Saved data entries:
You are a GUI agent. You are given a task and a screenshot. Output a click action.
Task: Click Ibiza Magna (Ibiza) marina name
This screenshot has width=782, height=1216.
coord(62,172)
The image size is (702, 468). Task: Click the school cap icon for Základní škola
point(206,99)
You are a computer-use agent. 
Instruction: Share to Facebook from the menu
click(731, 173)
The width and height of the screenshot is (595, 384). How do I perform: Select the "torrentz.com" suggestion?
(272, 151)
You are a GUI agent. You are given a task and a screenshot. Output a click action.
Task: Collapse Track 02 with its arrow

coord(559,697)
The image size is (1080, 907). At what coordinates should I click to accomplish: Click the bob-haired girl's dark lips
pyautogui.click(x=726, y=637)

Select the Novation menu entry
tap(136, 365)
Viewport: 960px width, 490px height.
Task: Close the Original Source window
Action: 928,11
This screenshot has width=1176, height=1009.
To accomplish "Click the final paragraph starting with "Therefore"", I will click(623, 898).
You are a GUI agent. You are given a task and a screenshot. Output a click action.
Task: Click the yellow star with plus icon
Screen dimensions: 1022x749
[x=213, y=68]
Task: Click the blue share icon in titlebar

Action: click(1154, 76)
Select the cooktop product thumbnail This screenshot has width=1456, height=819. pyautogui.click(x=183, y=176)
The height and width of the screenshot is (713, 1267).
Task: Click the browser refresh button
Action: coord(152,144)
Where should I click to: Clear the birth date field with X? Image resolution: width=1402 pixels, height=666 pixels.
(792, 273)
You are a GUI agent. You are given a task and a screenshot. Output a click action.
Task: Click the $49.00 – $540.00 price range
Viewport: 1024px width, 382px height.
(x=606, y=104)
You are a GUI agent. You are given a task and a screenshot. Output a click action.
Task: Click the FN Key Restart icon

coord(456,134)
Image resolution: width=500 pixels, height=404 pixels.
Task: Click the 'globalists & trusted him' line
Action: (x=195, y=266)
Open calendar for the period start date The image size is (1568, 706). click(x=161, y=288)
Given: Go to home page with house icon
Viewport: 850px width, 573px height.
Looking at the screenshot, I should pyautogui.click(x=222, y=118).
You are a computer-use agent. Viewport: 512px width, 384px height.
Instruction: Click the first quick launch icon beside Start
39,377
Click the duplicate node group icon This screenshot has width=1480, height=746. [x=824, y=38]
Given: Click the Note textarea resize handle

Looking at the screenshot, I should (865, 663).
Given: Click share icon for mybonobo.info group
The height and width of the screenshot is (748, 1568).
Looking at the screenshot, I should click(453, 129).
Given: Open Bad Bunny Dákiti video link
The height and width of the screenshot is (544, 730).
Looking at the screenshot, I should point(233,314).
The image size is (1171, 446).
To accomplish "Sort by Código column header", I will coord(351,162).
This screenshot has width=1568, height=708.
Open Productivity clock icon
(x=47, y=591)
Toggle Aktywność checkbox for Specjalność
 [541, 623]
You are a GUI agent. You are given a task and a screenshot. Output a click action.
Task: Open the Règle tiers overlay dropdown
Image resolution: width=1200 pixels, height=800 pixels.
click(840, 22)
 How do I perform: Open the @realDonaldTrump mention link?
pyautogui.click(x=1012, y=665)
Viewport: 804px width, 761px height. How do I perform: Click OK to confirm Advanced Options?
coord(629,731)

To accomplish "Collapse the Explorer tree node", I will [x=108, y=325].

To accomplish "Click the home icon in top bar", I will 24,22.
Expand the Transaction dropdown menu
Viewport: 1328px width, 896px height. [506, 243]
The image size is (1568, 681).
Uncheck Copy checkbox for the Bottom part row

## EXERCISE AIM
From the records given above, copy all lines containing "home".

## RESPONSE TO THE EXERCISE
Given: Go to home page with house icon
To accomplish "Click the home icon in top bar", I will 24,22.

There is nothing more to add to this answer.